In the first study to take a broad look at the way urbanization is affecting evolution, Johnson (left) and Jason Munshi-South, an associate professor of biological sciences at Fordham University, reviewed all existing research studies about urbanization and evolution and synthesized the results. 
 
“Traditionally, we’ve thought about evolution as a long-term process driven by environmental pressures and the interactions between species. But now there is a new driver that is rapidly changing many other species, which is how they interact with humans and our built environment," says Munshi-South. “Humans and our cities are one of the most dominant forces of contemporary evolution now.”
 

 
The study raises questions about which native species can persist during urbanization and whether those that adapt will influence the health of ecosystems and human beings. Loss of habitat and urban barriers, such as roads and buildings, pose challenges to all kinds of species and some may adapt in undesirable ways. The researchers assessed various means of genetic adaptation, such as mutation, the movement of genes through dispersal, neutral evolution and adaptive evolution through Darwinian natural selection, concluding that the urban environment has an impact on each of these mechanisms of evolution. 
 
Their work touches on mammals, plants, birds, amphibians, reptiles, insects and viruses, identifying evolutionary impacts on species as diverse as the common blackbird in Europe to white clovers and white-footed mice in North America.
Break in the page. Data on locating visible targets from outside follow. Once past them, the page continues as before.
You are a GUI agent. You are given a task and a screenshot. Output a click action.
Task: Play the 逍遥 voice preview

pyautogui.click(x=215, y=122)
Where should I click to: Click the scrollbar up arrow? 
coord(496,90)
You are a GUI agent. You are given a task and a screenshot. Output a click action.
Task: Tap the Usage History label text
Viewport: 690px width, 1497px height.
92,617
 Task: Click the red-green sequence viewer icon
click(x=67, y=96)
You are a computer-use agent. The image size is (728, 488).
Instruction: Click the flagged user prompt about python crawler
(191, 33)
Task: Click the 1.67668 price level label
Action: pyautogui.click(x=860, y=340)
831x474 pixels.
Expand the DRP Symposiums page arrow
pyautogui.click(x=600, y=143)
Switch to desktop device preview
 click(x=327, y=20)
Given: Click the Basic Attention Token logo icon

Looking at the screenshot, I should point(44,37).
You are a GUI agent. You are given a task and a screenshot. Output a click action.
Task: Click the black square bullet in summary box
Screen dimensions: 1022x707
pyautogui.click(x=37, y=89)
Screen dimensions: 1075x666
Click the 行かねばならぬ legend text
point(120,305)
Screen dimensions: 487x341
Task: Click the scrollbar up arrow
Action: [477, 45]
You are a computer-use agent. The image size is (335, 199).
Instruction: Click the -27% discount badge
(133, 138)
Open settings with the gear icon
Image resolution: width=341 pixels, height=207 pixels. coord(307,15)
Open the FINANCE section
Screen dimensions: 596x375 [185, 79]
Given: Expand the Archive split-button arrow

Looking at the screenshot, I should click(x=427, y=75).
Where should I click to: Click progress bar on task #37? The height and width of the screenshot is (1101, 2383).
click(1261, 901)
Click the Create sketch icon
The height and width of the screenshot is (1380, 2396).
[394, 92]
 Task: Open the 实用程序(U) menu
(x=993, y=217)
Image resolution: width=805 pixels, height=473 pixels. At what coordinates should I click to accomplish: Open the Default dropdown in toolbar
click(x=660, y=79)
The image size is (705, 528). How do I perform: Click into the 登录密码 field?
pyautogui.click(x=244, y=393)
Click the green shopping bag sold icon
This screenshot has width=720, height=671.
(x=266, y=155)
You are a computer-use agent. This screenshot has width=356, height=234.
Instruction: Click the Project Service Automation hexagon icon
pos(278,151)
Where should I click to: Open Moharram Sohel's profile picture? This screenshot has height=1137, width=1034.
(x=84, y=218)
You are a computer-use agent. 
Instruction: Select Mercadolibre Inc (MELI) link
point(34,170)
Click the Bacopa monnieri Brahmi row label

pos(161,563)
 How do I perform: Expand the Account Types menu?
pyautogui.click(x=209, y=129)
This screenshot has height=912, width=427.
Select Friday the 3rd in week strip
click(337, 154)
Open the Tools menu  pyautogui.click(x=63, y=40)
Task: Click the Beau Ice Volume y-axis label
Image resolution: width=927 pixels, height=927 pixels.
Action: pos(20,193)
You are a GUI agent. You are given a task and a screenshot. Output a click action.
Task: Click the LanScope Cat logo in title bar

Populations of white-footed mice in New York City, for example, became differentiated from each other after urbanization, due to their isolation in various parks.
 
“We’ve created a novel ecosystem that no organism has ever seen before,” says Johnson, noting that their study, published in the journal , is a “wake-up call for the public, governments and other scientists.”
 
He and Munshi-South suggest that we need to think carefully about how we’re altering our environment when we build cities, influencing the evolution of species that may, in turn, influence our lives. A number of organisms, such as rats, urban lizards, cockroaches, pigeons and bedbugs, have evolved to depend on humans. 
 

 
There are now mosquitoes, for example, that have evolved to live in the London Underground stations and adapted so that they no longer need to feed on blood to produce eggs. They also have no need to become dormant during the winter. Unfortunately, these mosquitoes can carry a number of diseases and are now found in New York City, Chicago and Los Angeles, too. Our health-care systems may be required to adapt in response.
 
Johnson and Munshi-South suggest that when we’re planning cities, we need to think about the impact our designs have on native species and whether we can design them to “be kinder to ourselves and the environment,” considering ways to conserve native species and mitigate the prevalence of disease-carrying pests.
 
Given that species are evolving so rapidly in response to urbanization, the outdoors also becomes a classroom that offers an opportunity to see examples of evolution first-hand. Urban evolution can be used as a tool to educate city dwellers and others about the reality and importance of evolutionary biology.
 
“People who don’t believe in evolution need not go further than their backyards to see evidence of it,” Johnson says.
 
The study was funded by grants from the National Science Foundation and the Natural Sciences and Engineering Research Council of Canada.